◆ Page:

The Jordanian government spent more than JD270 million on pension payments last year, although governmental deductions for that purpose did not exceed JD23 million, according to a financial expert.
Speaking at the 13th meeting of the Economic Policy Forum on Tuesday, January 2nd, Mohammad Said Nabulsi, chairman of the board and CEO of Jordinvest and chairman of the forum, said that the economic problems facing the government pension fund were usually ignored, and most often addressed from a strictly social point of view.
"The government pension fund is technically bankrupt," Nabulsi said, adding that since all deductions from government employees for the fund went directly to the state treasury, and none were invested.
Meanwhile, noted Nabulsi, the state budget had to cover all the increasing pension allowances.
Nabulsi, who is a former director of the Central Bank of Jordan, added that 4.6 percent of the 7 percent predicted deficit in the state budget for 2001 is the direct outcome of the deficit in revenues from the government pension plan and social security.
He added that this accumulating deficit would reach more than JD4 billion in "invisible debt" within the coming 10 years.
As for the Social Security Corporation (SSC), which is generally the institution that deals with pensions in the private sector, Nabulsi said that it faced a completely different set of long-term difficulties.

◆ Stated goal 1: In the article on Jordan's government pension fund, which two words did Nabulsi use to describe the state of the fund?
◆ Stated goal 2: Write out the part of the pension fund article starting with "Speaking at the" and going on through "none were invested.".
◆ Stated goal 3: Extend the article on Jordan's government pension fund, picking up right after its last sentence.

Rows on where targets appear
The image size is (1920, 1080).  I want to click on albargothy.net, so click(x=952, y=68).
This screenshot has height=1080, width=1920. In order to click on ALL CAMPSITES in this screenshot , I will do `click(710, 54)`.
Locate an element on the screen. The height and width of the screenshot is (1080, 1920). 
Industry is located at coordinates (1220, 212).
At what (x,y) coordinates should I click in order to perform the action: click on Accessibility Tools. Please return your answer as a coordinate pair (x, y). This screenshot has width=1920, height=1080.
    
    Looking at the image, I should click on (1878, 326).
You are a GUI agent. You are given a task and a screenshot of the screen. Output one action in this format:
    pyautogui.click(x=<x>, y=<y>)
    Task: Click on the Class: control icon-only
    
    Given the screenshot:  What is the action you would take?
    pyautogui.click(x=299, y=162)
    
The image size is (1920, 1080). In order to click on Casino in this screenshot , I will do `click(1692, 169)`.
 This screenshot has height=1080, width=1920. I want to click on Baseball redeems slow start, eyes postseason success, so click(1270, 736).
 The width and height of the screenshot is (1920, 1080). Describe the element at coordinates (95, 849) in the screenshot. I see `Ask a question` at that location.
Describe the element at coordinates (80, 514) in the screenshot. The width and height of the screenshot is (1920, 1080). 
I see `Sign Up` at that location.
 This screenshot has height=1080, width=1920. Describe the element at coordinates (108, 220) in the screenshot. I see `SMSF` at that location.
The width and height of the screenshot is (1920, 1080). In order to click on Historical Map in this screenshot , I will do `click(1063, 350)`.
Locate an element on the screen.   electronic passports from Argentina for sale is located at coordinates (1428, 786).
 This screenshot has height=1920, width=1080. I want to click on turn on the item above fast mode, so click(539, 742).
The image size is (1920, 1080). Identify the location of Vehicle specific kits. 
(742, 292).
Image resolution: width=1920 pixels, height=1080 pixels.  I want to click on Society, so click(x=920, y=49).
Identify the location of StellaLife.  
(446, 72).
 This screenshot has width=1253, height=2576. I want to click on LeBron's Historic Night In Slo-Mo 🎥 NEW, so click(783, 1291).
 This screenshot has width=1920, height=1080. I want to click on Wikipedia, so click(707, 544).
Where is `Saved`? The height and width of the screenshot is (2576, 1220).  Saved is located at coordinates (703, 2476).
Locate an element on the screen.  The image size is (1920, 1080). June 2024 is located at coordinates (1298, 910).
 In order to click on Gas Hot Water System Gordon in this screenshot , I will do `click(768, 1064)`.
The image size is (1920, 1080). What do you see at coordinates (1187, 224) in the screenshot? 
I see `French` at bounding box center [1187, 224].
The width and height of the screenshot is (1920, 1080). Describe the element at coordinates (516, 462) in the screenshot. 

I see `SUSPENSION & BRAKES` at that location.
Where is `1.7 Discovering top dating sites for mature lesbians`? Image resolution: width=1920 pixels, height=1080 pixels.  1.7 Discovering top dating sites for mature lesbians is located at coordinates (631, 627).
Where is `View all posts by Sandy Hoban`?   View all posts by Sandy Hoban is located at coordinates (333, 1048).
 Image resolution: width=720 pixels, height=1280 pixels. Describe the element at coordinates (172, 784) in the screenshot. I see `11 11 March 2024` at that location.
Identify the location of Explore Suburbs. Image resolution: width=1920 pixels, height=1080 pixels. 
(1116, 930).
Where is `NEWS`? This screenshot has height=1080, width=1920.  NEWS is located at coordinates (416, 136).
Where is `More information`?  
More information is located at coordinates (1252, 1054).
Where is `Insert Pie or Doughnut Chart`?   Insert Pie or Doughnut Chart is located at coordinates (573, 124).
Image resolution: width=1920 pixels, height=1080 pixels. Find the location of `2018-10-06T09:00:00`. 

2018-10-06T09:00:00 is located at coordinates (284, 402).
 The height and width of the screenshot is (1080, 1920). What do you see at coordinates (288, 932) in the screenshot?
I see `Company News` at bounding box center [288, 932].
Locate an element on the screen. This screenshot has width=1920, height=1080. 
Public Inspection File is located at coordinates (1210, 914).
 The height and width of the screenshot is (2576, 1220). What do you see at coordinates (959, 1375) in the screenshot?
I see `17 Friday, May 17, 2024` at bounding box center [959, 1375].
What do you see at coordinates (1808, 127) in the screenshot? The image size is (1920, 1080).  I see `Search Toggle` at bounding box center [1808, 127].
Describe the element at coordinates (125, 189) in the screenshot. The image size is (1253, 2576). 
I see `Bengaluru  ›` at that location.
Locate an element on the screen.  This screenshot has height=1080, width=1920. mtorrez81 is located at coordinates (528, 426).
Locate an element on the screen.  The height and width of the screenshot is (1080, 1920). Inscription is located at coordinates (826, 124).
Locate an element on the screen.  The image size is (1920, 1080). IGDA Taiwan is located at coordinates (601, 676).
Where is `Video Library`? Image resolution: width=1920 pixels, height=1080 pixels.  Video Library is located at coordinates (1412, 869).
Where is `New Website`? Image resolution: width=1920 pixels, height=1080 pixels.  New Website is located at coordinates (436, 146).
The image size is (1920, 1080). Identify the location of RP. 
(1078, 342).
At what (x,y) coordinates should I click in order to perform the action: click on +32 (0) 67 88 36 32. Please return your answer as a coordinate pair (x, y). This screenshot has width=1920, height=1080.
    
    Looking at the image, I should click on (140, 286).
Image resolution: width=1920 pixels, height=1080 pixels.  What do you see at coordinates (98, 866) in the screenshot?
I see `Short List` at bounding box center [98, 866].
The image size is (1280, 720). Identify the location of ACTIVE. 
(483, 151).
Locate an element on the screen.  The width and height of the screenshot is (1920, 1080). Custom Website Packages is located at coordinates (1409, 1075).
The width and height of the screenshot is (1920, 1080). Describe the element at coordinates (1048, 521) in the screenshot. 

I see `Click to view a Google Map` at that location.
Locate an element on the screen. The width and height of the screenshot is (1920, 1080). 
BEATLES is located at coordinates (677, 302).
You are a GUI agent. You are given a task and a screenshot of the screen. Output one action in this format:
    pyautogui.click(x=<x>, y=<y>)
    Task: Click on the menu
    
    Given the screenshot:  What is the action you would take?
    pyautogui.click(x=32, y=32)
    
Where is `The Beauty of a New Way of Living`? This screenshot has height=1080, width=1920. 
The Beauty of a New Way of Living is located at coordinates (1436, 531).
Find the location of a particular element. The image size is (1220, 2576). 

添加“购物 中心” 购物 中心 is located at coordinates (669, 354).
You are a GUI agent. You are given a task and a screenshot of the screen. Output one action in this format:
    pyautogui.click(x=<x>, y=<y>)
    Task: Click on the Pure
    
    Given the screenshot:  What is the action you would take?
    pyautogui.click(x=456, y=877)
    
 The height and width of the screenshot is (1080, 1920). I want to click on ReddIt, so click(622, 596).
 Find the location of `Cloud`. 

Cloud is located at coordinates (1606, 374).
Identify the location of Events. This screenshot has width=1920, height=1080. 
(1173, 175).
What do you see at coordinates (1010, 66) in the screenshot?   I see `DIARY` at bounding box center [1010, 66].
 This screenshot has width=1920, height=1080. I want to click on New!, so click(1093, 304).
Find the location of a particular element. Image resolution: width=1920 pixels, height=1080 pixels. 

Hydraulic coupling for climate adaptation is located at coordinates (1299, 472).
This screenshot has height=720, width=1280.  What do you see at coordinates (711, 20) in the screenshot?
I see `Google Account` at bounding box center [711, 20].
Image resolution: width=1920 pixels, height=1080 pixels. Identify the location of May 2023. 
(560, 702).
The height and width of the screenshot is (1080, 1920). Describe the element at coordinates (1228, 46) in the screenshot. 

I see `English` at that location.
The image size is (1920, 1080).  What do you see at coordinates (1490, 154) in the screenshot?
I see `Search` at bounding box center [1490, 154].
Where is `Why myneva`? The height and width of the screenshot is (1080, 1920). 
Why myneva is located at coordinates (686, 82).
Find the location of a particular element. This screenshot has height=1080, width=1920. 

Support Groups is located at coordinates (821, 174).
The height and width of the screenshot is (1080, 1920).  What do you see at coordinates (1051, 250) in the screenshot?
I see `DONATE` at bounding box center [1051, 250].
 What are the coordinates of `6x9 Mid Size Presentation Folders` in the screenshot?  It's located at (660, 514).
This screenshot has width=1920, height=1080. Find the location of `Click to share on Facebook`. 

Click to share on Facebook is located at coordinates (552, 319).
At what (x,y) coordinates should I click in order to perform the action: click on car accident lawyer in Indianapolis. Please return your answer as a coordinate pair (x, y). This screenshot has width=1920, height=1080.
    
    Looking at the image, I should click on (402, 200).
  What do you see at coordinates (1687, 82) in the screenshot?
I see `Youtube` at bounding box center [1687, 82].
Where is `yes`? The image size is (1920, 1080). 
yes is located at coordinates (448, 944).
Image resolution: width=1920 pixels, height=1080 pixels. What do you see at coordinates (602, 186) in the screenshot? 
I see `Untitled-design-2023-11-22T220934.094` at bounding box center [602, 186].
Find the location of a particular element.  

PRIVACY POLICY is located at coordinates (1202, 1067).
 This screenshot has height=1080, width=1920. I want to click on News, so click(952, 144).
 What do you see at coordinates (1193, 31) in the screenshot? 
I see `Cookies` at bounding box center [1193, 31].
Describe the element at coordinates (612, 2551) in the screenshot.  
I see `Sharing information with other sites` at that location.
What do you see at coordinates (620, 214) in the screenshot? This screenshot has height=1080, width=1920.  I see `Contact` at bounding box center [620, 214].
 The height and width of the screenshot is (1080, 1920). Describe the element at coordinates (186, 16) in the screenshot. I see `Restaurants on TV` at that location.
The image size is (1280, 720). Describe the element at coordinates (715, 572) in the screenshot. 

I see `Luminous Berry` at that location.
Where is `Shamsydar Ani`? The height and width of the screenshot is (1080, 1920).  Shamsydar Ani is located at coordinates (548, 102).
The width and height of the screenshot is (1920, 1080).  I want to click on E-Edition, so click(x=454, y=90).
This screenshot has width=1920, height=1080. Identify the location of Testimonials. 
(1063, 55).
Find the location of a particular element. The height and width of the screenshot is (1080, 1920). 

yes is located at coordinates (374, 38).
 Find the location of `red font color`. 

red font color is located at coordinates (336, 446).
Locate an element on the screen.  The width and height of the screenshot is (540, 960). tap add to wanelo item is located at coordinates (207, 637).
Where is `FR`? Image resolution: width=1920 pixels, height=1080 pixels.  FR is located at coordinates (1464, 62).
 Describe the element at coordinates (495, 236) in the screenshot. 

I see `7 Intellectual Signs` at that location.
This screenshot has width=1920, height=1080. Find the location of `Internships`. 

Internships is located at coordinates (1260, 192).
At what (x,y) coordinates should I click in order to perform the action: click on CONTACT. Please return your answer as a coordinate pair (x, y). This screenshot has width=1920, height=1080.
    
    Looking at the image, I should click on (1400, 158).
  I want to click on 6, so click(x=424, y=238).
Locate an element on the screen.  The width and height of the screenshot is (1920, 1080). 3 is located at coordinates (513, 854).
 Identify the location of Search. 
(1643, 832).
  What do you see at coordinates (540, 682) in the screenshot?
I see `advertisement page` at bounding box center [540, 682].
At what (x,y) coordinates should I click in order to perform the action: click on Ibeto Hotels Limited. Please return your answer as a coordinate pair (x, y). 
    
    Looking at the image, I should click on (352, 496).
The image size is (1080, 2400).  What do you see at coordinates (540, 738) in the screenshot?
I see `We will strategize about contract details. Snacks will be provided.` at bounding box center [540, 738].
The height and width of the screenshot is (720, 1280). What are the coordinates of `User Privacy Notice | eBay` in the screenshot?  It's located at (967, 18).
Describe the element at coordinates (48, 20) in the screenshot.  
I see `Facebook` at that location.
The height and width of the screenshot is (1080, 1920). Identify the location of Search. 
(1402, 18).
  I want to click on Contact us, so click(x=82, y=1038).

◆ Written reply 1: Technically bankrupt.

◆ Written reply 2:
Speaking at the 13th meeting of the Economic Policy Forum on Tuesday, January 2nd, Mohammad Said Nabulsi, chairman of the board and CEO of Jordinvest and chairman of the forum, said that the economic problems facing the government pension fund were usually ignored, and most often addressed from a strictly social point of view.
"The government pension fund is technically bankrupt," Nabulsi said, adding that since all deductions from government employees for the fund went directly to the state treasury, and none were invested.

◆ Written reply 3:
"Although the SSC is making large profits from several investments at the time being, there will be no surplus in the corporation by 2023-2024, when revenues and expenditures are expected to break even, and the SSC will spend the last of its assets by the years 2041-2042," Nabulsi said, quoting the notes of the SSC auditor for the corporation's 1998 budget.
Nabulsi added that long- term studies conducted on the SSC performance as an insurance institution showed that the future obligations of the corporation, with the increasing numbers of individuals reaching retirement age, will exceed its assets in less than 40 years.
Citing an International Monetary Fund commission report, Nabulsi said: "Treatment of the dire status of the government pension fund may prove impossible in the short run."
He added that the report indicated that turning the fund into an investment-based system similar to the SSC, or transferring it to the SSC were instrumental for a long-term treatment.
He added that the government should refrain immediately from hiring any more employees under the current pension system, and to transfer them to the SSC, "which the government has already started doing," Nabulsi said.
As for the short-term, Nabulsi proposed rescheduling the pension debts by issuing government bonds with maturity periods of no less than 10-15 years, and using the revenues to finance part of the pension expenditure within the limits of JD100-150 million a year.
In addition, the remaining revenues could be used to decrease the budget deficit, which would help in evading additional taxes and reducing government spending.
As for the SSC, Nabulsi proposed that financial reforms for the corporation should concentrate on the re-evaluation of investment plans of the corporation's assets and their revenues, in an effort to postpone the time when the corporation's expenditures would exceed its investment revenues.
He added that the current SSC legislation did not address the management of the corporation's investments. ¯ (Jordan Times)
By Yacoub Abu Ghosh
© 2001 Mena Report (www.menareport.com)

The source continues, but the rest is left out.